I’m hardly alone. The ABC Watch app is available in the eight markets where Disney-ABC owns stations and allows users to view the entire broadcast schedule in real time, as are apps for the other cable properties and the news division, and separate apps for special features or on-demand. TVEverywhere doesn't just sound like a slogan.
Together, they’re changing how content gets from one place to the other, and coming soon, the company will be ramping up its social-media components and adding other features to better match what it is has on the air to what it’s offering online.
The company says its Watch apps have been downloaded 20 million times and boast 1.7 billion views, through arrangements in place with all the major video programming distributors, that allow ABC and Disney programs to be seen on just about any device you can think of.
“Consumption on mobile devices has now surpassed online.
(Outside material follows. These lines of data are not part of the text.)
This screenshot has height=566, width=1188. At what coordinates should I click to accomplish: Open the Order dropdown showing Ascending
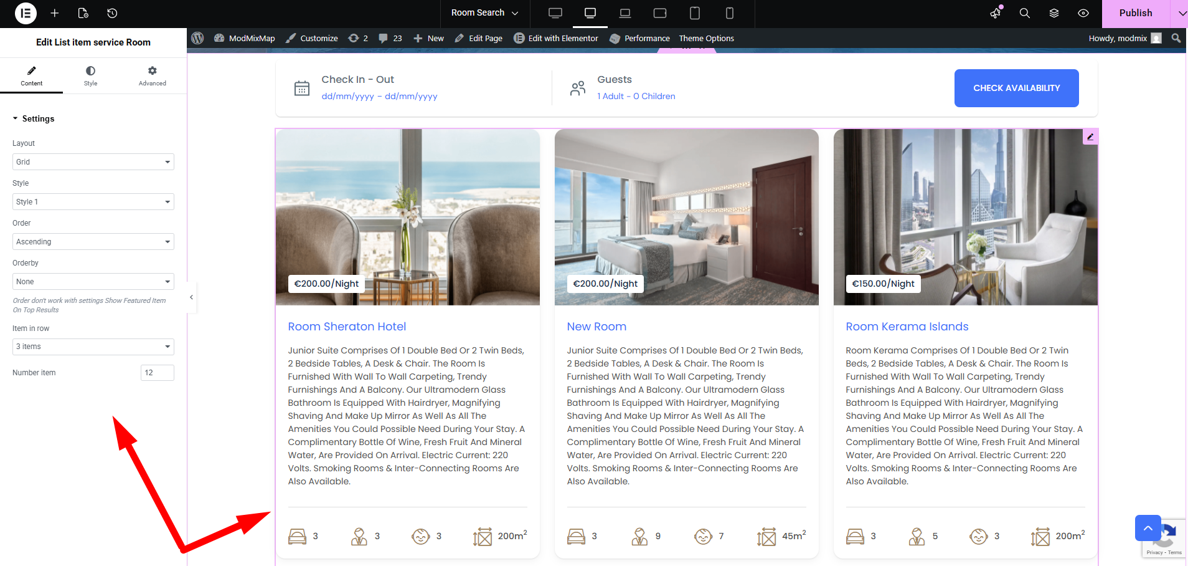pos(93,242)
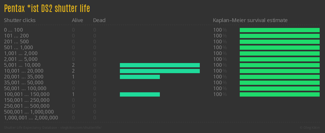Click the Dead column header

[x=99, y=20]
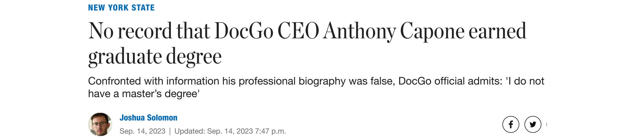Open the New York State section
This screenshot has height=137, width=631.
click(x=121, y=8)
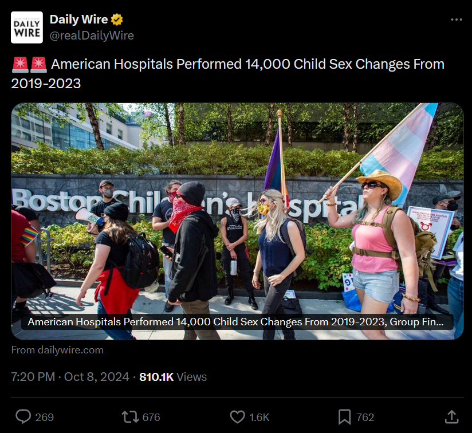Click the tweet text about American Hospitals
The image size is (472, 433).
point(228,74)
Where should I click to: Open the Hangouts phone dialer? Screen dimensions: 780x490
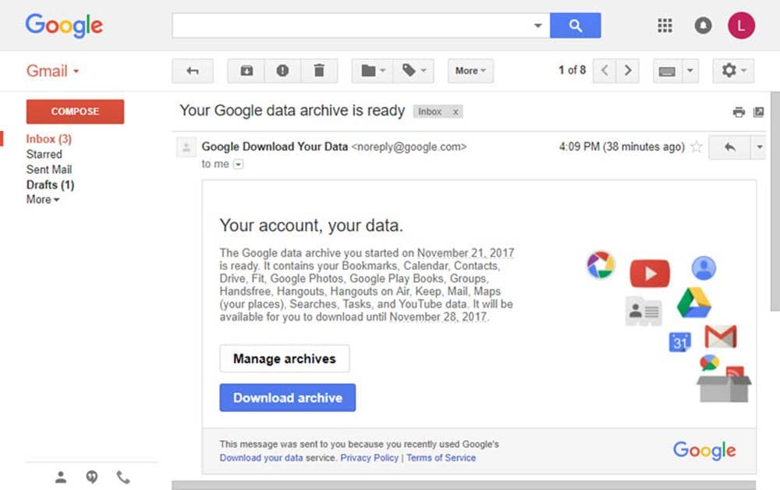click(123, 476)
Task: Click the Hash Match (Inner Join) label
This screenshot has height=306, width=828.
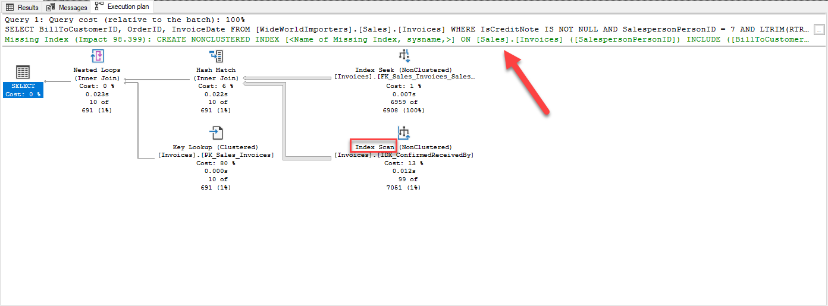Action: pyautogui.click(x=216, y=74)
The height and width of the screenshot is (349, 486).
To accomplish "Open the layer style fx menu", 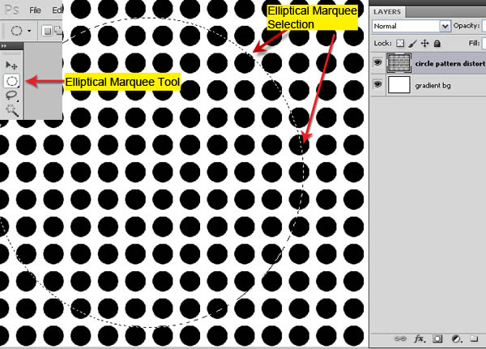I will click(x=420, y=338).
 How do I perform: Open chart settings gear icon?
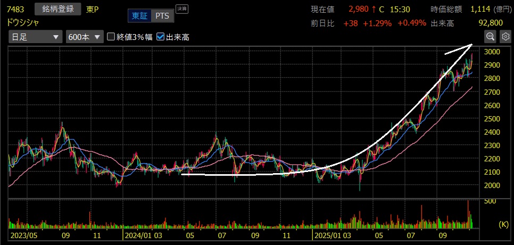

We have more views of our stuff on iPads and iPhones than we do on computers,” says Albert Cheng, EVP and chief product of digital for the company. “That happened last year.”
What’s happening right now is instructive. In the next couple weeks, no doubt, record millions of viewers will access ABC and ESPN’s coverage of the World Cup via Watch apps. (ESPN's Watch product is part of the sports unit's division.)
There are still vagaries in the business, largely because audience measurement of mobile audiences won’t begin happening until later this year.
“I think at this point it is safe to say we don’t know exactly who is watching by device but anecdotally it’s upper income and younger,” Cheng says. But it’s no longer so easy to just assume a smartphone video user is a younger viewer.
“What you will find pretty surprising is that device penetration is getting pretty high,” he says. “You’re are getting to the point that demographics are probably more split by operating system. Higher income, more media savvy, more high media consumer-types have Apple devices than you would see with Android devices. That’s the split we’re starting to see.”
And also, the Watch telecasts are not exactly what you’d see on the air or via cable. For one, in Philadelphia and presumably other ABC Watch apps in other markets, viewers don’t usually see the sports segment of the newscast because of rights issues with the major sports entities over the use of highlights. (Instead, viewers see an electronic scoreboard with a maddening electronic music bed playing in the background.)
Viewers also see a lot of station promos, where ads should be. That’s because you’re not seeing the same commercials that air on the broadcasts or cable telecasts themselves. The mobile audience measurement isn’t there, in a Nielsen-based world though it will be later this year.
“That’s one reason,” Cheng says. “The second reason, and I think this is very important, is that a lot of our advertising clients have to start clearing their creative for digital distribution.
"We’re headed toward [cross-platform] ads in the fall. We’ll decide whether it makes sense for us to do dynamic ad insertion like we do now in the watch product, or we will just run the same commercials from the broadcast in the watch TV product to be counted as part of C3 or C7 [Nielsen ratings].
“The one big barrier about which way to go is, once again, is whether the ad community clears all their creative. If there is any piece that has not been cleared, then the answer will always be that ad insertion is where we are headed with this.”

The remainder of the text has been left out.